Ok, so the cherubic children are still present. I have to say I think the children of Gustavus have to be the most adorable, beautiful beings on the planet. It was quite moving to watch them perform and dance with abandon. Last night, there were three different renditions of “twinkle, twinkle, little star,” with all three children missing the same line “up above the sky so high,” and two “you are my sunshine”. My personal favorite was the group performance, replete with mom on the banjo, of a song called “Antarctica,” with corresponding lines and original vocabulary to rhyme with “ctica”.
The magic of the evening included one baby boy (in carhart overalls, no less) crawling with one foot forward toward the performing musicians, bobbing to the music, and then taking his first tenuous steps on two feet. How much more of a perfect Gustavus moment could you ask for?

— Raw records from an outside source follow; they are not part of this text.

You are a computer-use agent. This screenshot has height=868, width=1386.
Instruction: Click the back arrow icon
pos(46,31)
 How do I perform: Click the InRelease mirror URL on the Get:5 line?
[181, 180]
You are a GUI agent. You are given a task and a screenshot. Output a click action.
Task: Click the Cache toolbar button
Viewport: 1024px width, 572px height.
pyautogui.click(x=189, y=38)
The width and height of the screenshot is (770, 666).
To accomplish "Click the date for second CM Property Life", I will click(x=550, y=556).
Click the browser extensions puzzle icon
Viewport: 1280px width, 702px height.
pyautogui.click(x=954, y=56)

But with all seemingly perfect moments, there is always the subtle infiltration of life sneaking in between the cracks, from which I suppose there is no escaping. Something I mused over as I watched the kids was that moment when dance with reckless abandon is left and shyness settles in. That watershed moment when a child who was so free realizes she is being watched – possibly judged? I mentioned this to an acquaintance sitting beside me, and she told me she had been thinking similar thoughts, reminded of when her daughter, now 5, once danced so freely and with such ease but now stayed closer to her side, desperately wishing yet afraid to get up and sing in front of the crowd. On a side note, for the shy soul, the Gustavus open mic audience is about the most accepting and supportive of any audience.
When I first began to perform this past summer, I was filled with anxiety and nervous energy, even despite years of performing classical piano recitals. Perhaps, there is something more raw and exposed about singing in front of an audience, with only a guitar between you and the crowd, without the safety and protection of a grand piano to hide behind. I am beginning to find my voice, but I still tend to sing more to my guitar than the people in the audience.

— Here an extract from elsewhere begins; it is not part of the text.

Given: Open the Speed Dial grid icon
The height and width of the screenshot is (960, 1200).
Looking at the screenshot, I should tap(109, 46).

We start out so free and unrestrained in this world, accepting without question the people in our lives. A friend of mine told me every children’s song he sings to his three and half year old daughter she imagines he has written and expresses awe in her own toddler fashion. At some point, we lose this innocence and begin to build layers upon layers of concern over the opinions, values, and judgments of the people in our immediate world, which expands over time to include culture, society, and worldview.
This is where I find myself now, preparing to turn 30 in July and wondering how to sift through these layers to find my own inner voice, the one that tells me who I truly am and from which I can hope to find salvation and the ability to express that freely with my community and the people I care about. Without this truth, I am lost. For decades, I have operated much like a freight train, traveling at different speeds at different junctures in my life. The past year and a half, I have lost any semblance of control over its speed, and any person who walked in its path – whether by choice or by life’s strange twists of fate – had been plowed down without mercy, leaving me with to deal with the repercussions.

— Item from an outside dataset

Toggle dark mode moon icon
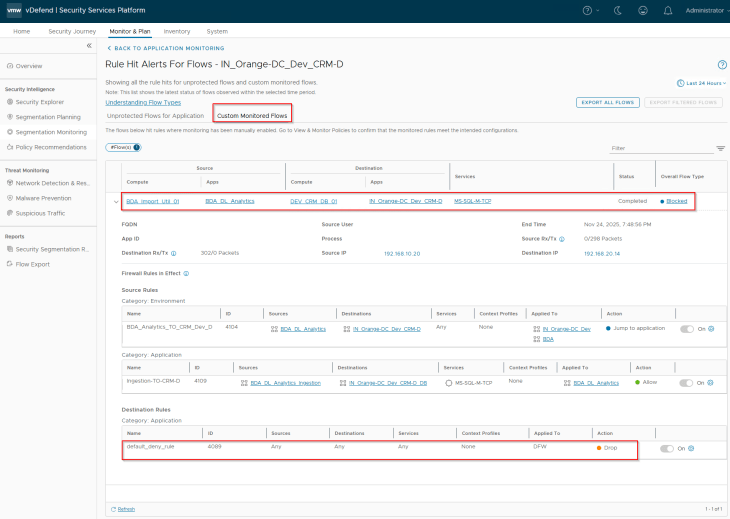 coord(616,10)
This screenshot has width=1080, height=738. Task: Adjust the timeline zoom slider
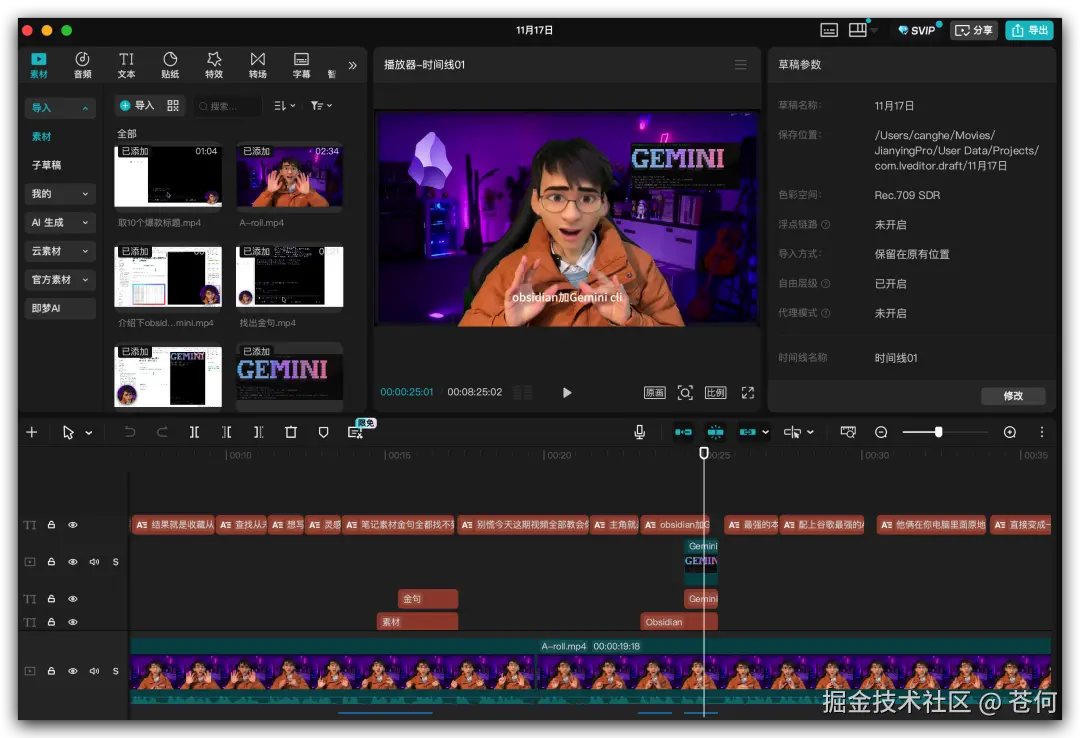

Could I have slowed down? There were moments when I thought I was gaining control, only to find I was more lost on this destructive path, more far gone than I knew what to do with.
So, here I sit. On the cusp of the equinox, determined to find this muffled, whisper of an inner voice beneath the rumbling of this train, and to listen to it. Without this voice, there is no hope. With it, I can choose to heal. I may not be able to recover or repair the damage done, but I can live each new moment with the presence of mind and knowledge of self to take care with the people still with me on this journey.